# Como se sente a tesão, em ou por?



## dnacervera

Olá, eu tenho uma dúvida respeito à palavra tesão no Brasil com o sentido de desejo sexual, queria saber se a tesão se sente por alguém ou em alguém.

Eu posso dizer: "sinto tesão em você" ou "sinto tesão por você"? 

Qual é o jeito correto?


Muito obrigada!


----------



## Vanda

Sente-se tesão por alguém...


----------



## dnacervera

Vanda said:


> Sente-se tesão por alguém...




Muito obrigada


 



Tesão é mesmo uma palavra interessante que poderia ser o equivalente a "estar caliente" em espanhol.

Me pareceu ouvir alguma vez que alguém falou "sente tesão em mim", e por isso minha dúvida.


Agora.. outra... os homens e as mulheres sentem tesão... ou só os homens?


----------



## Vanda

Tesão era uma palavra chula e usada essencialmente por homens. Atualmente o significado e o uso ampliou e pessoas de quase todas as esferas usam a palavra pra significar que gostam de várias coisas. 
Veja o que diz um dicionário:


1. Vulg. - Desejo ou excitação sexual
2. Bras. Vulg. - Indivíduo que desperta muito desejo sexual; tesudo [Tb. usado como substantivo feminino]
3. Vulg. - Potência sexual
4. P.us. - Violência, manifestação de força
5. Vulg. - Estado do pênis em ereção
6. Rijeza, tesura, força de corpo teso e estirado
7. Fig. Força, intensidade
8. Por extensão Vulg. - Forte desejo de algo, ou paixão, atração por algo: _Ele tem o maior tesão por montanhismo._


----------



## WhoSoyEu

O interessanta é que existe a palavra "tesón" en espanhol, e ela não tem conotação sexual. Seu sentido é de "muita vontade", "muita determinação".

*Hago esto con mucho tesón* (faço isto com muita vontade/determinação).

============

**Objetivo declarado:**
Responda, com base no trecho da página:
(a) Que preposição Vanda indica para o uso de "sentir tesão" em relação a alguém?
(b) Segundo Vanda, por quem a palavra "tesão" era usada essencialmente?
(c) Que sentido tem a palavra "tesón" em espanhol, conforme WhoSoyEu?

**Listagem:**
============

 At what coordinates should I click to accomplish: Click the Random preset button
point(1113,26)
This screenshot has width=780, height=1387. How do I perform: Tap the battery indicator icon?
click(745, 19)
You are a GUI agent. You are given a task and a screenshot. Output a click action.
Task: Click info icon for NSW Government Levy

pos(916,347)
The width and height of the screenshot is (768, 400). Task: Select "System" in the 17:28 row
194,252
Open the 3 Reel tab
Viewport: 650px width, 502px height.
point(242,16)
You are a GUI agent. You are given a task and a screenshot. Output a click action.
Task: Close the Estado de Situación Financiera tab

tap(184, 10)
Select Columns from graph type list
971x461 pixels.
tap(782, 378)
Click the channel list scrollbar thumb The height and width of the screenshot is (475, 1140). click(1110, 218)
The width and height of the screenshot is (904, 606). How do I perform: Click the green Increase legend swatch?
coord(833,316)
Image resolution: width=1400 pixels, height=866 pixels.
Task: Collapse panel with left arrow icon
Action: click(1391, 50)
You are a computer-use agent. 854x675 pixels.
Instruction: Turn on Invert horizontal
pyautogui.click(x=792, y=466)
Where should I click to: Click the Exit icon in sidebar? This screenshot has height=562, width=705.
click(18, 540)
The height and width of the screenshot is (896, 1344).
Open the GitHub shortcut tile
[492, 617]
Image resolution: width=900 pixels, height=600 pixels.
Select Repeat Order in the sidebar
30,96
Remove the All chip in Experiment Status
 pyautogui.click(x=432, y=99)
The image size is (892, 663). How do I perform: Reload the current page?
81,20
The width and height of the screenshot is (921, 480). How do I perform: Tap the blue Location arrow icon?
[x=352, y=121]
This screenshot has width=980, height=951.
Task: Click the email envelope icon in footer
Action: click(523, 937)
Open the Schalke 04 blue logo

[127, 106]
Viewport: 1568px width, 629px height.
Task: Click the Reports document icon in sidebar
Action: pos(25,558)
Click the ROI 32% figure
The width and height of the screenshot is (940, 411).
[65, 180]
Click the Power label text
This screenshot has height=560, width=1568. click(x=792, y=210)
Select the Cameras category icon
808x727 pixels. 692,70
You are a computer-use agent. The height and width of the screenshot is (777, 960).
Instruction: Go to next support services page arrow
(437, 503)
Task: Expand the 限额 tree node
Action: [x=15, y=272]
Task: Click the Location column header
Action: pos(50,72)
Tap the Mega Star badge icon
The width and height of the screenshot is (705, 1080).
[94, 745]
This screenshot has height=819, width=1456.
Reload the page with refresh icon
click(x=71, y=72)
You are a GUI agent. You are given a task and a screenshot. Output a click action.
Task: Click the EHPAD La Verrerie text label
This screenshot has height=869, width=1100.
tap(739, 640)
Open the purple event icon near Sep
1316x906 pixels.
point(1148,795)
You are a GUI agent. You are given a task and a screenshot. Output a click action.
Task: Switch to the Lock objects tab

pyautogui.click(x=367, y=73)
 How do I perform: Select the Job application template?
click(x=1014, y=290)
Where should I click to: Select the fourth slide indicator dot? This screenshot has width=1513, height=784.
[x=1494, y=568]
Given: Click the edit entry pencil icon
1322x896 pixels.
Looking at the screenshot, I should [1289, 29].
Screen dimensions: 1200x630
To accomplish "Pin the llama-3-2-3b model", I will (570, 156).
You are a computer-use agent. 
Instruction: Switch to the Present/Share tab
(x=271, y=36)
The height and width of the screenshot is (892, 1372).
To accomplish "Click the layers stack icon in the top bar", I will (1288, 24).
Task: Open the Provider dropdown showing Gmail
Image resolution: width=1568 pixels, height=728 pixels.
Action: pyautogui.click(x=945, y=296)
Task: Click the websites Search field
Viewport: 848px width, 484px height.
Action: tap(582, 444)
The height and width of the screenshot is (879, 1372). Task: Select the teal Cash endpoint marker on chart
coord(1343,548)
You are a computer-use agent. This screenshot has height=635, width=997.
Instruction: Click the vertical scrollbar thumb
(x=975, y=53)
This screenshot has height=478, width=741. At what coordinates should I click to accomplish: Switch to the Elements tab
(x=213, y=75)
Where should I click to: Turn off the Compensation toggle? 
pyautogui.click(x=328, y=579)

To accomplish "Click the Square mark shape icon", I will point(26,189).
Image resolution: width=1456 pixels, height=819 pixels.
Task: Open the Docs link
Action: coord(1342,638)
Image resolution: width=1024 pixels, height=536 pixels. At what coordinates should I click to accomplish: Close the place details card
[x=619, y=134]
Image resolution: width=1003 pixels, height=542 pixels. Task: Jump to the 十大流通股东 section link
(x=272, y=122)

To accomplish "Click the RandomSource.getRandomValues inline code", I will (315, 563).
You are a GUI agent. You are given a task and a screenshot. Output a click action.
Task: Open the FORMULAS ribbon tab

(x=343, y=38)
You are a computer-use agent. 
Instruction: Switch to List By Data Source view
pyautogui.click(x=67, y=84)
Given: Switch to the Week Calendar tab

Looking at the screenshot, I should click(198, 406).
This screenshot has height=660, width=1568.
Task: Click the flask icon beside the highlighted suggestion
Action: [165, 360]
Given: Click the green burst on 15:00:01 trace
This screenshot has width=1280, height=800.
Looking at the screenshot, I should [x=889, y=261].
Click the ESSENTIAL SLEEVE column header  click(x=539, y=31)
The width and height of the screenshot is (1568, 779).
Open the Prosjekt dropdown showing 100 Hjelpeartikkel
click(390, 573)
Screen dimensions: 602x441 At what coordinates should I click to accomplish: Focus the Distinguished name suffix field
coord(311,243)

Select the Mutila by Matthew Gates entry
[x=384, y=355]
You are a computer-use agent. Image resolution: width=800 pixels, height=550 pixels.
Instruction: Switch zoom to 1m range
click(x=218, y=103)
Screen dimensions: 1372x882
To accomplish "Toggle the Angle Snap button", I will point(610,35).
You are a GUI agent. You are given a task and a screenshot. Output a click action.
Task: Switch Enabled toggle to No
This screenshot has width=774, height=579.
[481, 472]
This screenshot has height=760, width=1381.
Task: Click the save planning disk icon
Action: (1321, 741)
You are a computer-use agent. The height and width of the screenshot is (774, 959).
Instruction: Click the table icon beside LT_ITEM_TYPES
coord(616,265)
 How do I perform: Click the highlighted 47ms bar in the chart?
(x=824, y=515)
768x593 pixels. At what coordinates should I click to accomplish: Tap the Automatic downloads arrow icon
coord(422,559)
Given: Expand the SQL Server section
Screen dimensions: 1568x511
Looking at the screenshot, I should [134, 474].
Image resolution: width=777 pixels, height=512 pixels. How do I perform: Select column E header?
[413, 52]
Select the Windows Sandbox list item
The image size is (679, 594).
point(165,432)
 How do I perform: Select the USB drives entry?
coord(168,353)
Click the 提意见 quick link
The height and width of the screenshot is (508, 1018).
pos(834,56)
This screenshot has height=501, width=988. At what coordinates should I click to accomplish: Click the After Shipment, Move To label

============

**Resposta escrita:**
(a) A preposição "por": sente-se tesão por alguém.
(b) Por homens.
(c) O sentido de "muita vontade" ou "muita determinação", sem conotação sexual.